## [Task instructions]
Work through the records below and copy every line that includes "Image".

Stored records:
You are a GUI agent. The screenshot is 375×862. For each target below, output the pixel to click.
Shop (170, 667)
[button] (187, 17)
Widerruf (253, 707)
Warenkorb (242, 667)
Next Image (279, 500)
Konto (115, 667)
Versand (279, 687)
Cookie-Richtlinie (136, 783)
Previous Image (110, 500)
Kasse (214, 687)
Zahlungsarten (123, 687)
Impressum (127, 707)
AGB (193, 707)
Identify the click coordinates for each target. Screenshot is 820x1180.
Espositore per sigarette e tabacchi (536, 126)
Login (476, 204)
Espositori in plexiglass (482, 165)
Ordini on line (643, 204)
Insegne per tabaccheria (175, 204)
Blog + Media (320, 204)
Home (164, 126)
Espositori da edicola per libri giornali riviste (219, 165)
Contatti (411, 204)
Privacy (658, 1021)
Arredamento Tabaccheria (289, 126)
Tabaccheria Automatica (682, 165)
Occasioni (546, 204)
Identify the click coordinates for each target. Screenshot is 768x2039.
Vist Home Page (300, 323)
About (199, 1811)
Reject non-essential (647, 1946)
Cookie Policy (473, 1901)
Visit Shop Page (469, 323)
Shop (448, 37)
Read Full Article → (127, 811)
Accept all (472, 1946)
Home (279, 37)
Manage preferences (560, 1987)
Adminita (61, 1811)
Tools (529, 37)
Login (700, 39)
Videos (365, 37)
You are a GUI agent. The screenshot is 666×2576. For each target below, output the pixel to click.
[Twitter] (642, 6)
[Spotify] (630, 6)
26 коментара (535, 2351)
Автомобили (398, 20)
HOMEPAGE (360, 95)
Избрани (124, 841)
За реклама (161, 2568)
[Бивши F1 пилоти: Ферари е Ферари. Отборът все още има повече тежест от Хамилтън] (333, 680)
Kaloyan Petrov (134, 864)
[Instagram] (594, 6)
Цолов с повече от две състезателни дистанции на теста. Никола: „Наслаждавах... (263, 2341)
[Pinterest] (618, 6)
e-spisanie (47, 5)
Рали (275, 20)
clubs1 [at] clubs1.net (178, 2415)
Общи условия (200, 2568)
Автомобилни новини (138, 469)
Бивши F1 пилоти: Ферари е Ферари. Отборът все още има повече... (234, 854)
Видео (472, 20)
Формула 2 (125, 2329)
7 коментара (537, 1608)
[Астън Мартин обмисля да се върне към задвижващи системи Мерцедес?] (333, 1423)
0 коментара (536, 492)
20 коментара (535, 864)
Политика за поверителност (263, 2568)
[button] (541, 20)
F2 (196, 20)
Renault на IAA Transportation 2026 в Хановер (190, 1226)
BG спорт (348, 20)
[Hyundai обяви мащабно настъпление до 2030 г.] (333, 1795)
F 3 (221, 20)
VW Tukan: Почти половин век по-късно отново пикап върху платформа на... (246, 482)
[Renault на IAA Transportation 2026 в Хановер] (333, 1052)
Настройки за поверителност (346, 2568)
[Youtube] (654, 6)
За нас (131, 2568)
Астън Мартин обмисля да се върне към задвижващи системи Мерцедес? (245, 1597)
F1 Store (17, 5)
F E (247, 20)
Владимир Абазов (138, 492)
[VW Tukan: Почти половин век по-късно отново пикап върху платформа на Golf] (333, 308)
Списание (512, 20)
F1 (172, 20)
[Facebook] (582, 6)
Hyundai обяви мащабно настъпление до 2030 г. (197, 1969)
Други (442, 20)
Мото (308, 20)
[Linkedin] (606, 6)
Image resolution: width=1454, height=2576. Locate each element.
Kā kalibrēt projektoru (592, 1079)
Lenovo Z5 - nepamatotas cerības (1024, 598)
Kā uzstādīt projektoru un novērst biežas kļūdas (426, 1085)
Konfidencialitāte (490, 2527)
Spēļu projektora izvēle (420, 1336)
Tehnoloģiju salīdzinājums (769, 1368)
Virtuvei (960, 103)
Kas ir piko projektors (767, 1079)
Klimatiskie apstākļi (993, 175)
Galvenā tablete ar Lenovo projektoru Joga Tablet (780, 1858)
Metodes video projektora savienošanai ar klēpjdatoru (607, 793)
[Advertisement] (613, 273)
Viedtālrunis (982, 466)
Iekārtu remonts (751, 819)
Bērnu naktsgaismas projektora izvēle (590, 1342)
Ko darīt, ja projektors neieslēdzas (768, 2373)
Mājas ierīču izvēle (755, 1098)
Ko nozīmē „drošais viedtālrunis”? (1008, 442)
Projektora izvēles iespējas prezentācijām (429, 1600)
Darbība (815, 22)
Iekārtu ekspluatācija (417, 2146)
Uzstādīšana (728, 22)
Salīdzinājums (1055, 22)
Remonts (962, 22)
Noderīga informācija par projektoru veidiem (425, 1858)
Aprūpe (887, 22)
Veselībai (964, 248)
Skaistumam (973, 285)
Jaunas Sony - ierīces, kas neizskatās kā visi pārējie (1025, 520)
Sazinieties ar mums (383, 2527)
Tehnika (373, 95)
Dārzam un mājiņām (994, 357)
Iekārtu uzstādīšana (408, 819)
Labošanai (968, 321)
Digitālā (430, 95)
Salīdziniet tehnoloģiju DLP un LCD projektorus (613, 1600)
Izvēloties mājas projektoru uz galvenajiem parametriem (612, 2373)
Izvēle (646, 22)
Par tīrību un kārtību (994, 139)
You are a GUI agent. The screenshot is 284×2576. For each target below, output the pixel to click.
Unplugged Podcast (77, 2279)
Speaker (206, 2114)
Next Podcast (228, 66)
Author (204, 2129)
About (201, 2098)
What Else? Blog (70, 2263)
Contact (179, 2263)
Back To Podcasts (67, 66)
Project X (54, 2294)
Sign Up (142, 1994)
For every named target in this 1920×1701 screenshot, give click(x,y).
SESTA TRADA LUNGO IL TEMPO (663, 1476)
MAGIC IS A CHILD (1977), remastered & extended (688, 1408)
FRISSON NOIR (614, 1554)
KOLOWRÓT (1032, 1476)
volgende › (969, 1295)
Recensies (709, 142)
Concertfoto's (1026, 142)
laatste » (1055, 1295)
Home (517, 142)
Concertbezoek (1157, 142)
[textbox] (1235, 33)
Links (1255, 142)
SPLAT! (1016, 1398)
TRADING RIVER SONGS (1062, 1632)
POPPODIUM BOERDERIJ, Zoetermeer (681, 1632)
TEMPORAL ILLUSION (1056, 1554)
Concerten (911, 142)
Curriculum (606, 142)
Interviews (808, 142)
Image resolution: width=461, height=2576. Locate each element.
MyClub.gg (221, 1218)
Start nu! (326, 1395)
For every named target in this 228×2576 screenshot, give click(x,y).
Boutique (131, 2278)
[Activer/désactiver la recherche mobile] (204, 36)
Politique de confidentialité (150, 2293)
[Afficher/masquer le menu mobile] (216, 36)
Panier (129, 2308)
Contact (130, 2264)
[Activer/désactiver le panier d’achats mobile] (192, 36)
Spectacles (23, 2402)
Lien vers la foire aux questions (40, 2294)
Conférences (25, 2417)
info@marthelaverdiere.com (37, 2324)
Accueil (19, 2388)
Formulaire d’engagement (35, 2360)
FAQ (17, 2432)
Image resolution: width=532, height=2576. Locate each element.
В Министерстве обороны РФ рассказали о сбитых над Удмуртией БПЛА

## [Exercise result]
Next Image (279, 500)
Previous Image (110, 500)
Image resolution: width=1454, height=2576. Locate each element.
Image resolution: width=461, height=2576. Locate each element.
Image resolution: width=532, height=2576. Locate each element.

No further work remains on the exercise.